Bücher und Rezensionen

Im Deutschlandradio stellt Kirsten Dietrich einen Band vor, in dem sich Historiker und Theologen erstmals mit der Geschichte der Theologie im Dritten Reich beschäftigen. Sie staunt, dass das so lange gedauert hat: "Man mag es kaum glauben, dass es bis jetzt keine umfassende Untersuchung zur Rolle der katholischen Theologie in der NS-Zeit gibt. Und doch ist es so. Das hat nach Meinung der Herausgeber Dominik Burkard und Wolfgang Weiß vor allem zwei Gründe: Zum einen haben viele katholische Professoren bruchlos auch in der Zeit nach 1945 weiter unterrichtet - die Loyalität ihre Schüler und Schülerinnen ist deshalb ein ernstzunehmender Faktor."
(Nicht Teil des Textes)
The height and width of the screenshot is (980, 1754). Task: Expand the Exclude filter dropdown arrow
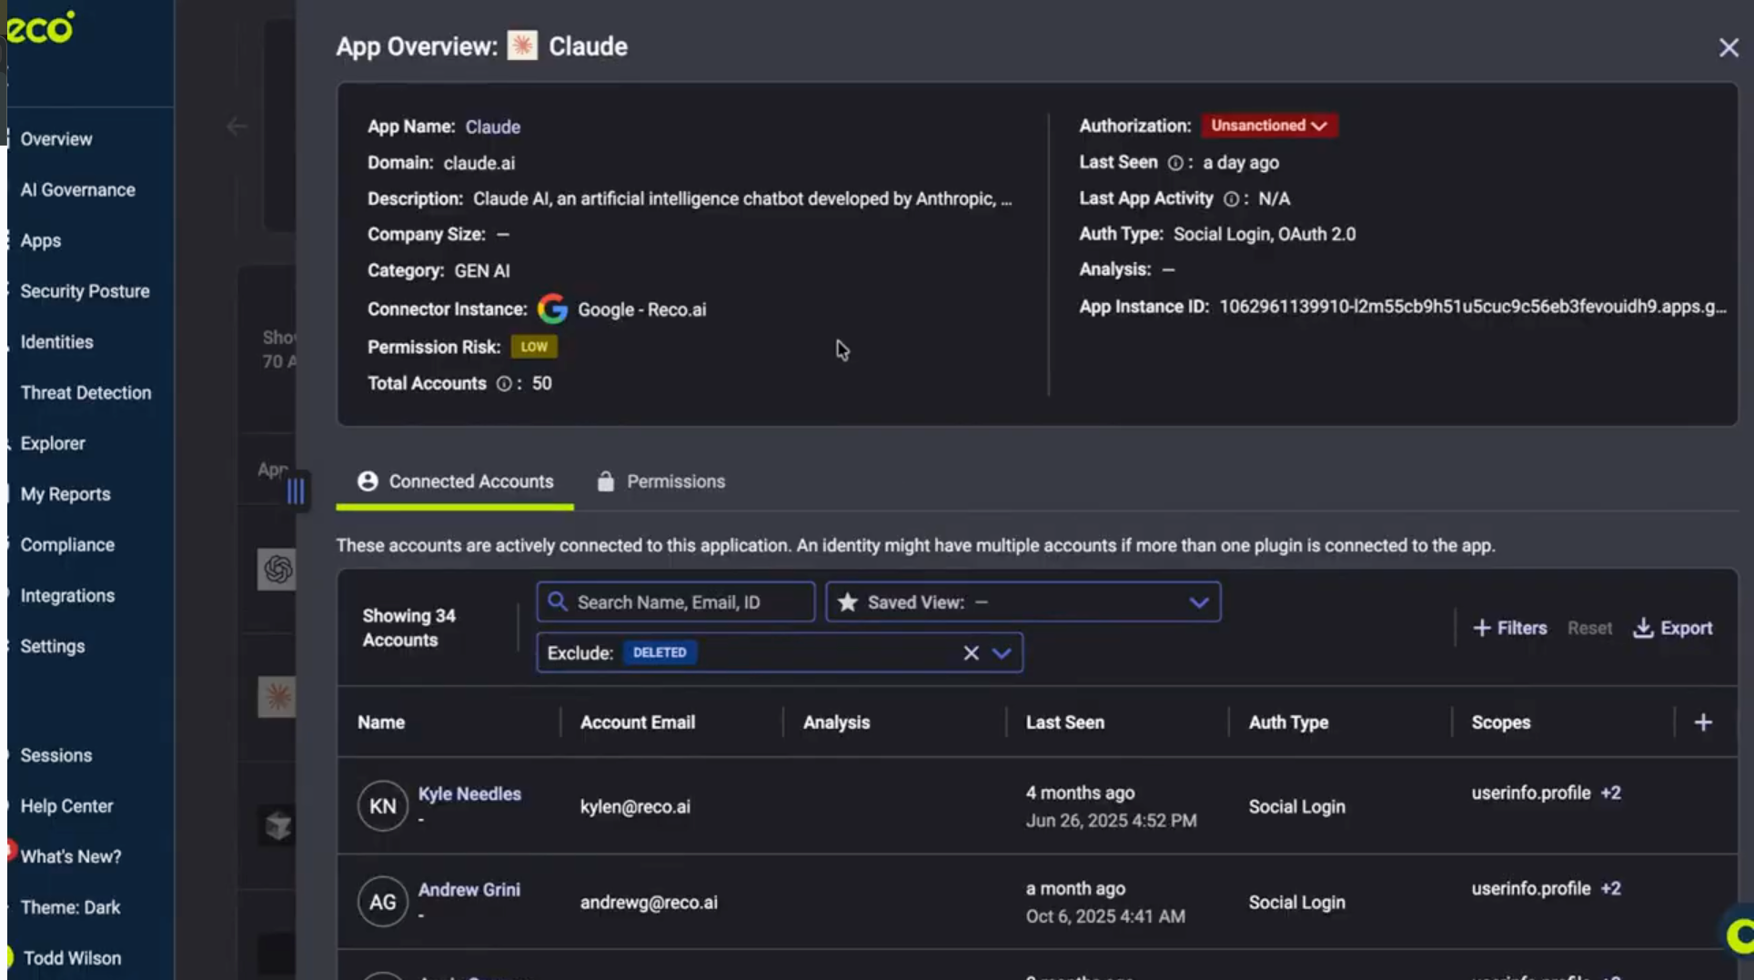pos(1002,653)
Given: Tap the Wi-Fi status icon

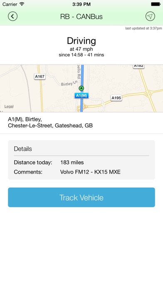Looking at the screenshot, I should (22, 4).
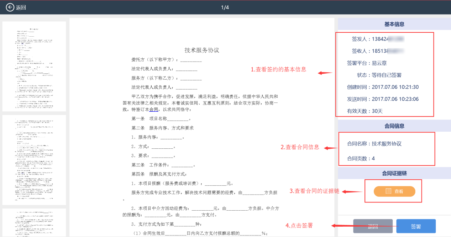Open the first page thumbnail
Image resolution: width=451 pixels, height=237 pixels.
pos(34,67)
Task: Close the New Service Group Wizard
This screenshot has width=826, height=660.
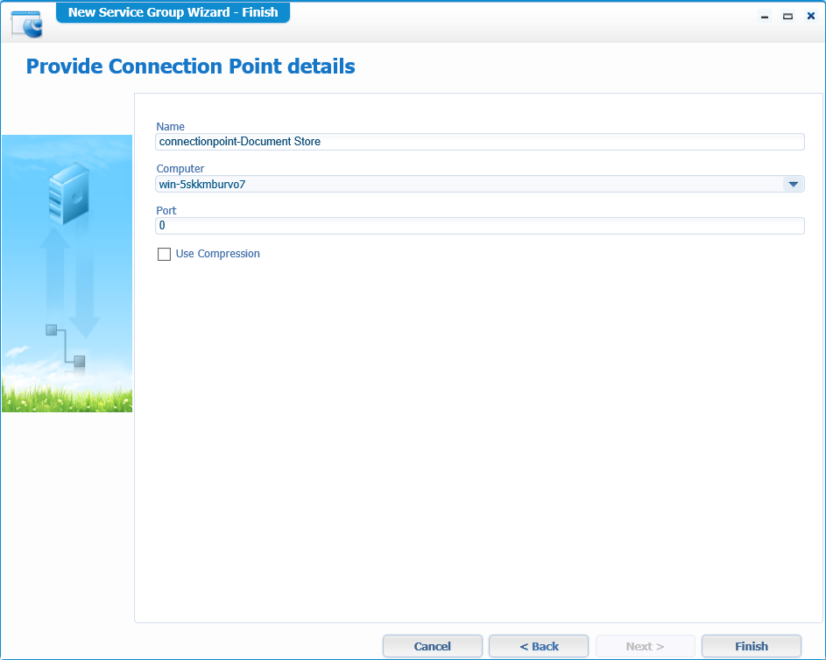Action: tap(810, 16)
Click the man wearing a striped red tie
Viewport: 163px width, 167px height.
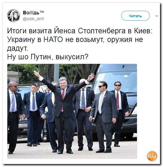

Gleich zwei neue Bände des Literaturwissenschaftlers Peter von Matt bespricht Friedmar Apel in der FAZ. Einer ist dem Autor Elias Canetti gewidmet, der andere versammelt Aufsätze zur deutschen Literatur. Apel charakterisiert von Matt: "Peter von Matt will den 'guten Leser' in unentdeckte literarische Ländereien locken. Den Grenzübertritt macht er ihm leicht, aber er verspricht ihm dabei keine entspannte Reise und gibt ihm auch keine Gewähr, unbehelligt zu bleiben. Nicht nur unter Palmen kann sich die Wahrheit nämlich verwandeln und 'uns den Teppich unter den Füßen' wegziehen."

FAZ, 18.10.

Konferenzen und Tagungen

Herodot und die Mythen

Katharina Wesselmann informiert auf der Geisteswissenschaften-Seite der FAZ über eine Oxforder Tagung, die dem nicht ganz unumstrittenen Vater der Geschichsschreibung Herodot gewidmet war: "Ende September wurde das Thema 'Herodotus and Myth' am Christ Church College in Oxford verhandelt. Die Problematik ist alt. Schon Thukydides grenzt sich ausdrücklich von Herodot ab und von dem, was er 'mythodes' nennt, 'legendenhaft'. Plutarch schreibt eine Philippika gegen den, wie er meint, unzuverlässigen und parteiischen Geschichtsschreiber. Der Satiriker Lukian schließlich verbannt Herodot in seinen Jenseitsschilderungen auf die Insel der Verdammten - als Lügner."

FAZ, 17.10.

Hitler darstellen

Andreas Kilb hat für die FAZ eine interdisziplinär mit Historikern und Filmwissenschaftlern besetzte Berliner Tagung zum Thema "Hitler darstellen" besucht, bei der es um Hitler-Repräsentationen in Film und Fernsehen ging. Vor allem eines machte die Tagung für Kilb sehr deutlich: "Aus den Bildermeeren des weltweiten digitalen Netzes führt kein Weg mehr in die alte Schriftlichkeit zurück. So wie die Datenbank dabei ist, die Bibliothek als Medium geschichtlicher Überlieferung zu ersetzen, wird auch die Erinnerung der Geschichtszeugen immer mehr vom geschriebenen Wort ins Visuelle wandern."

FAZ, 18.10.

Kritik an Israel

In New York befasste sich eine Konferenz mit den jüngsten Diskussionen um die sogenannte "Israel-Lobby" und jüdische Kritik an Israel. In der Welt informiert Hannes Stein über diese Tagung: "Der Literaturwissenschaftler Alvin Rosenfeld hat jüngst mit einem Essay für enormen Wirbel gesorgt, in dem er Texte solcher 'progressiver Juden' wie Noam Chomsky und Tony Judt analysierte […]. Er nutzte diese Konferenz, die von der Organisation 'Camera' veranstaltet wurde, dem 'Committee for Accuracy in Middle East Reporting in America', um klarzustellen: Es sei ihm dabei gar nicht um Kritik an Israel gegangen, sondern vielmehr um eine Haltung, die sich als Kritik an Israel nur maskiert."